At 27-15, we have the best record in MLB. What was our record after 42 games last season?

There is a Chron front page story today on the botched raid or the Harding Street Massacre here: https://www.houstonchronicle.com/news/houston-texas/houston/article/Evidence-left-behind-after-botched-Pecan-Park-13842488.php.

It would be laughable, but it isn’t because two people died. You get the feeling that those in charge are trying to figure out how to ‘splain this one off and not take responsibility. I don’t see how you can put a good face on this one. They will try though, if we let them.

Commentary is not going to say much about Dems and so-called frontrunners in the race for president. Let’s wait until the debates.

Commentary’s pal Chris Bell is thinking about running for U.S. Senator. Kuffer and another story on Chris think that Chris’ support for Bill King in the 2015 H-Town mayoral runoff will hurt Chris among Democratic Party primary voters.

Here is Kuffer’s take on Chris: http://offthekuff.com/wp/?p=90707&cpage=1.

I don’t think so. We have the potential to have a robust presidential primary in 2020 so turnout could be healthy for other races.  Whoever can raise money in a U.S. Senate race and put together a statewide campaign will prevail. Maybe a few insiders will hold it against Chris for endorsing Bill. I am thinking Houston Firefighters won’t.

Right now, the Dem Primary for Texas U.S. Senator is wide open. That is probably a good thing.

Steve Houston sent me this on the Census 2020 Contract over at H-Town City Hall:

The amount of funding and representation tied to an accurate count cannot be over emphasized but some want to politicize the process over perceived personal gains or the false belief that it will only help their opposing political party. The same jokers opposing the modest expense are the kind that fall all over themselves to hand over money to private interests in the form of corporate welfare that provides limited returns at best.

Houston also sent this over on Prop B:

“I find it interesting that they now appear to be trying to play the victim here,” Lancton said. “Never one time did we ask a council member to return fire PAC political money.”

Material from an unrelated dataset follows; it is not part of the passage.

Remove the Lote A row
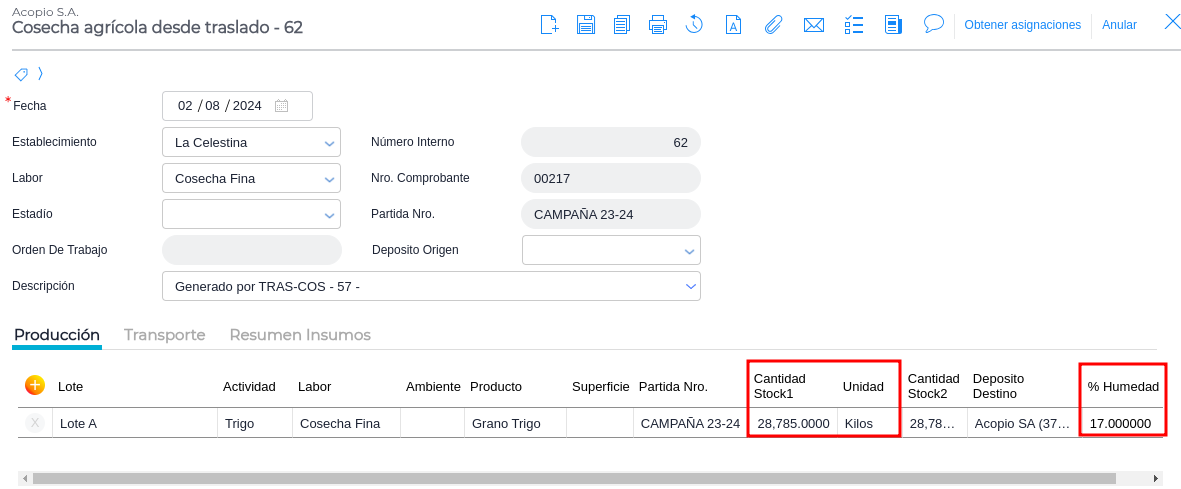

Engaging in political battles with the fire union may indeed cost a few votes from their knee jerk supporters, few firefighters themselves live inside the city limits, but the exchange demonstrates the fire union’s willingness to get what they want by any means necessary and their expectations tied to their support. Insiders call the union leader “Media Marty” after the way he spins everything in his favor no matter what the reality is, he clearly lied which only CM Robinson sharing the texts would show.

The ongoing narrative in this blog is that Prop B can’t be altered, over ridden, or otherwise absent a public vote changed flies in the face of the fire union’s successful argument in court that their (also voter approved) collective bargaining agreement could indeed change the initiative. That is the very basis for the recent mediation and ongoing negotiations between the city and the union, if Prop B could not be changed outside another vote there’d be no need to bargain.

The exchange also provides substantial proof that the fire union tried to engage in a “pay for play” situation expecting specific votes in return for their financial support, not the usual understanding that a donation would give greater access to a politician as they take campaign contributions from a variety of competing interests. Had the contribution been directly tied to the vote, the union leader could easily be indicted instead of just shown for what he is.

Commentary said before that I was asked a year or so ago who my favorite Astro was, and I responded that my most entertaining Astro was Alex Bregman. You also have to love that he has taken the time to learn to speak Spanish- cool.

Last season, after 42 games, we were 26-16 of course.

They are playing like we expect them to play, considering what we pay for tickets and a Saint Arnold at The Yard this season.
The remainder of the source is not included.